Julie Byrne Not Even Happiness

(Ba Da Bing!) Buy it from Insound Rating - 7/10

Independence can be a freeing and empowering experience that enhances our quality of life. But it can also provide a disconnect, and when we indulge upon it too much we begin to lose sight of how it also affects our surroundings. Julie Byrne has applied this principle in a caring and thoughtful way, as it’s a concern that repeatedly comes to the fore in her succinct body of work.

On her latest, Not Even Happiness, Byrne is starting to get more comfortable with her roving spirit. That sense of drift continues to inspire her, but she’s also becoming aware of how she also feels a responsibility to share those feelings with the public eye. Sung in a stern and disciplined manner, she describes the earthly heartland with a flighty hawk’s lens on Natural Blue. She’s purifying her consciousness as she’s “driving through southwestern towns,” accompanied by a placid electric guitar that’s played with exacting precision as wondrous chamber arrangements elevate the tranquil scenery.

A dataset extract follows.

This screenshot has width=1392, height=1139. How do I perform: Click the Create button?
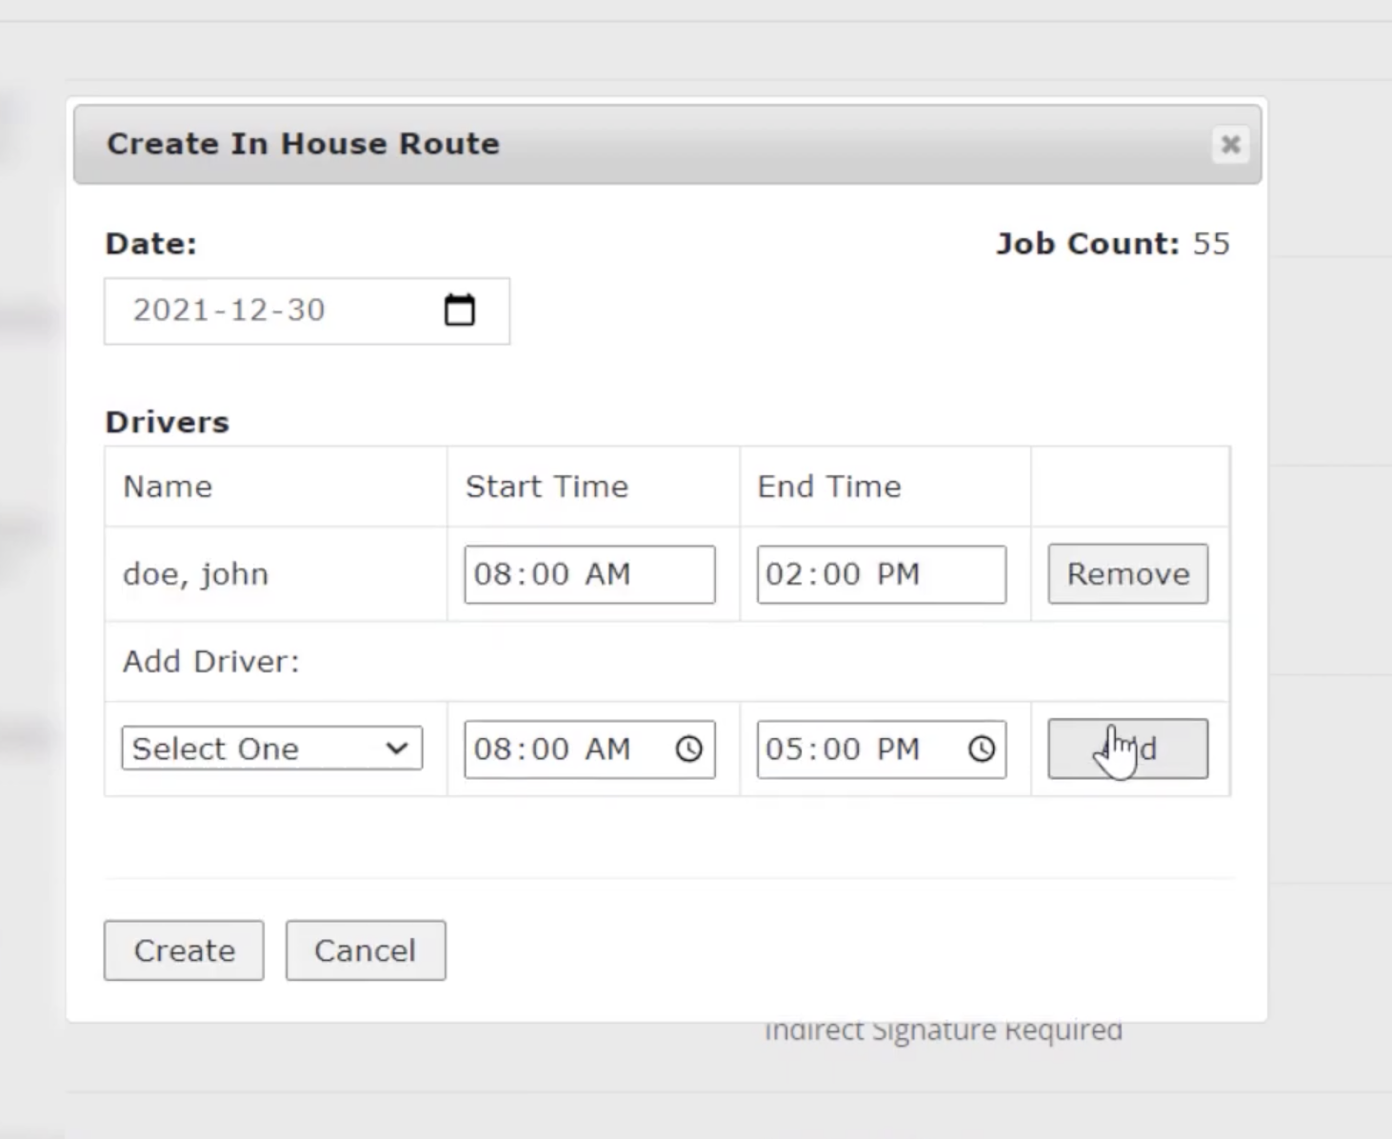pyautogui.click(x=183, y=949)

Not Even Happiness centers on the intimate, everyday thoughts that emerge from the unique nature of being on the road. Byrne is so fully attuned with her surroundings that it almost consumes her, like on Melting Grid, where she speaks of an elusive someone that, in reality, speaks more about her own conflicting feelings of pleasure and solitude. Byrne gently insists on the importance of taking things slow, to experience the present and absorb the wisdom that’s ever-present. On All the Land Glimmered, you can just feel her presence as she’s “sitting in a garden,” seeing as she decompresses her thoughts with an evocative fingerpicking melody.

Seemingly assimilating folk artists who rejoice in spiritual uplift, such as Joni Mitchell and Linda Perhacs, Byrne merely relates her own experiences with a diaristic viewpoint. But as opposed to these, though, Byrne doesn’t see love as this all-consuming state of being that anchors her femininity. She’s independent and determined, but mostly fretful about making any compromises that may limit her own mission in life. “I’ve been called heartbreaker / for doing justice to my own,” she sings with a calm demeanor on Follow My Voice, later to say goodbye as she trails into the distance.

Musically, Not Even Happiness isn’t just an extension of the spare, if sometimes unremarkable, compositional elegance of her debut, Room With Walls and Windows. The production is slightly enhanced, and she’s also raised the stakes by featuring a wider array of instruments. Simplicity is still key. But it’s actually in embracing those limitations that she manages to impress; she doesn’t have the greatest range as a singer, but instead of trying to force herself with, say, faux British-sounding or austere Americana affectations, she does have a distinguishable voice that’s effective and harmonious. She’s also taking a chance at emphasizing atmosphere, with ambient interludes and string instruments that give her hermitic endeavors a haunting sense of timelessness.

The decidedly naturalistic Not Even Happiness may imply that Byrne is simply catering to her own desires, but in doing so, she’s actually inviting us to witness her growth as both an artist and an individual. It’s in the album’s final moments where she makes it clear: “And I have dragged my life across the country / and wondered if travel led me anywhere,” she reflects on I Live Now As a Singer, questioning if there’s any worth in leading a working career that coalesces with her roaming proclivities. It sounds like the kind of life that would be perfect for Byrne, and yet she recognizes the detachment that it can provide. The only thing she can do, for the time being, is to carry on.